Residential rents in Dubai continued their low single-digit declines in the third quarter of the year, according to a new report issued by research agency JLL.
Numerous residential buildings even within the prime areas such as Downtown and Marina are seeing increased vacancies, it stated, citing anecdotal evidence.
Hence tenants have been able to renegotiate their rents downwards by an average of 5 per cent to 7 per cent.
Meanwhile sales prices for both villas and apartments remained largely stable over the quarter, it found.
“Direct sales of UAE properties were allowed at Cityscape for the first time in 10 years and this peaked the interest of potential buyers by allowing them to compare between the various launch offers across a variety of properties,” the report said.
In terms of supply, the majority of completions during the third quarter were apartments with 3,300 units delivered.
Villas and townhouses contributed 660 and 75 units respectively.
The largest completions were Duja Tower in Trade Centre First, adding 679 units and The Polo Residence in Meydan with 598 units.
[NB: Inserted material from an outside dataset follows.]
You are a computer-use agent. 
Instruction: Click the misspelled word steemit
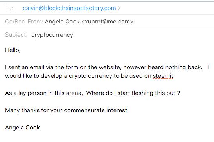[163, 76]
District 1 and Lila in Arabian Ranches 2 contributed 267 and 219 units respectively.
Overall, the report also stated that the total value of transactions of existing residential properties (excluding land) has also increased over 2017, with sales in the year to August exceeding Dhs3.7bn, up by 28 per cent compared to Dhs10.7bn during the same period last year.
“This is supported by continued strong investor demand from countries like India and Pakistan,” it said.
Sales worth Dhs2.7bn of existing residential units was recorded in the month of August alone, with 20 per cent of the amount coming from Dubai Marina and 20 per cent from the Business Bay / Burj Khalifa area.
According to reports, construction activity across Dubai is set to increase further over the next two years, with approximately Dhs350bn worth of contracts likely to be awarded prior to Expo 2020.
“Developers in Dubai have been particularly active in the residential sector with JLL data suggesting up to 80,000 units could be delivered before the end of 2019, although actual deliveries are likely to be below this level, the report added.